=== What the exercise asks ===
The whole listing is to be retyped exactly as it appears.

=== The data ===
--- START ---
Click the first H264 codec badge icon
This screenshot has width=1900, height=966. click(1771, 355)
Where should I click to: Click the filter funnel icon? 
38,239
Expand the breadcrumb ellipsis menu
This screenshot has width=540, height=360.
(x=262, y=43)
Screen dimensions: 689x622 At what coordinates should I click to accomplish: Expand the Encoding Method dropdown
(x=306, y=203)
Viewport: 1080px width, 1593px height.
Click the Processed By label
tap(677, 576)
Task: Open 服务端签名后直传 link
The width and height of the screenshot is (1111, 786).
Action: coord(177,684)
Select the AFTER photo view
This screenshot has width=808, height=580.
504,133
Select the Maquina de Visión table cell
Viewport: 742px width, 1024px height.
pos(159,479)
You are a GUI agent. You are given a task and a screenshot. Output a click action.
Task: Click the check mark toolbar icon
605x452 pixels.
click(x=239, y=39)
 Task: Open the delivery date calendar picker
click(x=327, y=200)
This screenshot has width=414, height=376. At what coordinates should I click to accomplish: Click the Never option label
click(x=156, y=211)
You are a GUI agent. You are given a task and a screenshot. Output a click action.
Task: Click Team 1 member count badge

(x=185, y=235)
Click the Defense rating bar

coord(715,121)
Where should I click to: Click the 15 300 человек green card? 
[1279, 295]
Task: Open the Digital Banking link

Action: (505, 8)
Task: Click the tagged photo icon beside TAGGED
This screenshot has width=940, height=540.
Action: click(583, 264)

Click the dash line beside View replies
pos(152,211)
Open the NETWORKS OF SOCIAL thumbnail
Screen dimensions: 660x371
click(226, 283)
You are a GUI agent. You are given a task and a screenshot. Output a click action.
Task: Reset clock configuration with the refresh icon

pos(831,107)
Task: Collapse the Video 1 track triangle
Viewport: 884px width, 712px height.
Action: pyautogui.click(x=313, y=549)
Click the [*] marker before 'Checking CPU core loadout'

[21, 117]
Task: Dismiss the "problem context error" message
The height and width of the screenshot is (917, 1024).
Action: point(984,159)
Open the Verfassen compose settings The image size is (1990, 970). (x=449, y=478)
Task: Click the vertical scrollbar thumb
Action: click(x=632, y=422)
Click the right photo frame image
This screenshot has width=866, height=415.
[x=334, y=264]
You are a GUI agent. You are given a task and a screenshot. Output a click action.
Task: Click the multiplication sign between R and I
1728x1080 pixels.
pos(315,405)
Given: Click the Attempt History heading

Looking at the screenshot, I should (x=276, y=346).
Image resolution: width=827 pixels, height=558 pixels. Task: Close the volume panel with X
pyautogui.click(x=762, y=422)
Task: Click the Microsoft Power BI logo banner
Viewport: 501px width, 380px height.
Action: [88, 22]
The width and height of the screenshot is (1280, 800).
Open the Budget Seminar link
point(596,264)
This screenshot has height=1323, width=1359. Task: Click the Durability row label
--- END ---
=== Answer area ===
Click the first H264 codec badge icon
This screenshot has width=1900, height=966. click(1771, 355)
Where should I click to: Click the filter funnel icon? 
38,239
Expand the breadcrumb ellipsis menu
This screenshot has width=540, height=360.
(x=262, y=43)
Screen dimensions: 689x622 At what coordinates should I click to accomplish: Expand the Encoding Method dropdown
(x=306, y=203)
Viewport: 1080px width, 1593px height.
Click the Processed By label
tap(677, 576)
Task: Open 服务端签名后直传 link
The width and height of the screenshot is (1111, 786).
Action: coord(177,684)
Select the AFTER photo view
This screenshot has width=808, height=580.
504,133
Select the Maquina de Visión table cell
Viewport: 742px width, 1024px height.
pos(159,479)
You are a GUI agent. You are given a task and a screenshot. Output a click action.
Task: Click the check mark toolbar icon
605x452 pixels.
click(x=239, y=39)
 Task: Open the delivery date calendar picker
click(x=327, y=200)
This screenshot has width=414, height=376. At what coordinates should I click to accomplish: Click the Never option label
click(x=156, y=211)
You are a GUI agent. You are given a task and a screenshot. Output a click action.
Task: Click Team 1 member count badge

(x=185, y=235)
Click the Defense rating bar

coord(715,121)
Where should I click to: Click the 15 300 человек green card? 
[1279, 295]
Task: Open the Digital Banking link

Action: (505, 8)
Task: Click the tagged photo icon beside TAGGED
This screenshot has width=940, height=540.
Action: click(583, 264)

Click the dash line beside View replies
pos(152,211)
Open the NETWORKS OF SOCIAL thumbnail
Screen dimensions: 660x371
click(226, 283)
You are a GUI agent. You are given a task and a screenshot. Output a click action.
Task: Reset clock configuration with the refresh icon

pos(831,107)
Task: Collapse the Video 1 track triangle
Viewport: 884px width, 712px height.
Action: pyautogui.click(x=313, y=549)
Click the [*] marker before 'Checking CPU core loadout'

[21, 117]
Task: Dismiss the "problem context error" message
The height and width of the screenshot is (917, 1024).
Action: point(984,159)
Open the Verfassen compose settings The image size is (1990, 970). (x=449, y=478)
Task: Click the vertical scrollbar thumb
Action: click(x=632, y=422)
Click the right photo frame image
This screenshot has width=866, height=415.
[x=334, y=264]
You are a GUI agent. You are given a task and a screenshot. Output a click action.
Task: Click the multiplication sign between R and I
1728x1080 pixels.
pos(315,405)
Given: Click the Attempt History heading

Looking at the screenshot, I should (x=276, y=346).
Image resolution: width=827 pixels, height=558 pixels. Task: Close the volume panel with X
pyautogui.click(x=762, y=422)
Task: Click the Microsoft Power BI logo banner
Viewport: 501px width, 380px height.
Action: [88, 22]
The width and height of the screenshot is (1280, 800).
Open the Budget Seminar link
point(596,264)
This screenshot has height=1323, width=1359. Task: Click the Durability row label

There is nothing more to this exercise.